Wer Ahnung hat, weiß, dass in den meisten Fällen Unternehmenswerte maßgeblich vom Engagement des Gründer, des Unternehmers und der Marktphantasie geprägt sind. Der Wert ist meist das Know-how und das Spezialistentum der Mitarbeiter. Beides ist total flüchtig. Wird der Wert des Unternehmens nach dem Tod des Gründers erhalten, dann, weil diejenigen, die es weiterführen, die notwendigen Fähigkeiten einbringen. Dann ist das aber ihre Leistung.
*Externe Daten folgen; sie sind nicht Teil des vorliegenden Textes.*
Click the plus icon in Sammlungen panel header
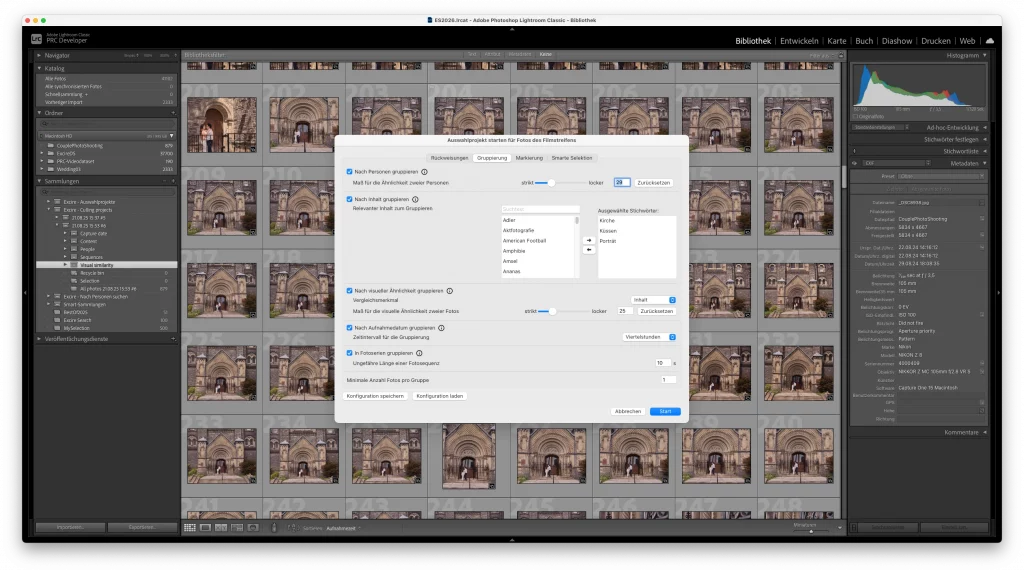1024x572 pixels. [x=173, y=182]
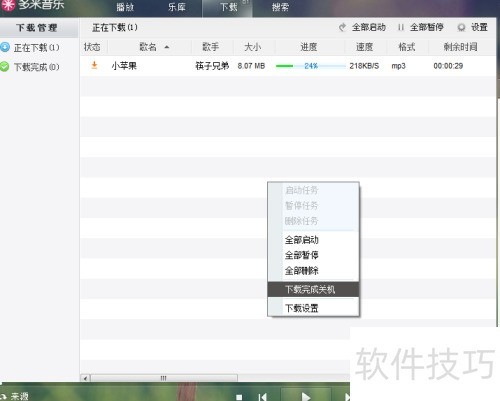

Wer das nicht glaubt: Bei Interesse besteht für jeden die Möglichkeit, für ein paar Centbeträge Unternehmen zu erwerben. Menschen mit entsprechenden Fähigkeiten heben den Wert. Die anderen geraten leicht ins Minus. Oder besser: mit Sicherheit.
DAs meinte ich auch mit Zwischentönen. Neben „nehmt Oma das Häuschen weg“ und „Milliardäre schützen ihr Vermögen über sechs Generationen“ gibt es ein weites Feld.
Yup. Nur glaubt kein Schwein den Beteuerungen von Politikern und Aktivisten, sie wollten – jetzt aber wirklich, Hand aufs Herz – nur an die Vermögen der Leute mit mehr als 50 Millionen und auch da nur – Hand auf die Bibel – ein paar mehr Prozent. Jeder weiss, dass das eine glatte Lüge ist und weniger Wert, als der Schwur eines Drogenjunkies, er würde ab morgen clean sein.
Gruss,
Thorsten Haupts
Wenn „die Politiker“ (!) so drauf wären, hätten sie nicht ein bestehendes Gesetz durch einen Verfahrenstrick ausgehebelt. Dann gäbe es auch keine Freibeträge.
Ich finde diese Politik(er*innen)verachtung auch ebenso befremdlich wie schädlich.
Das ist halt Bullshit.
@ E. G.
Wie an anderer Stelle gesagt: Niemand will Dir (oder mir) was wegnehmen.
Aber ich würde die Diskussion über das Thema gern vertagen. Wir gehen schwierigen Zeiten entgegen – auf Straßen und Plätzen, in den Schulen, evtl. auch bei der Arbeit. Die Nachrichten dieser Tage machen mir große Sorge.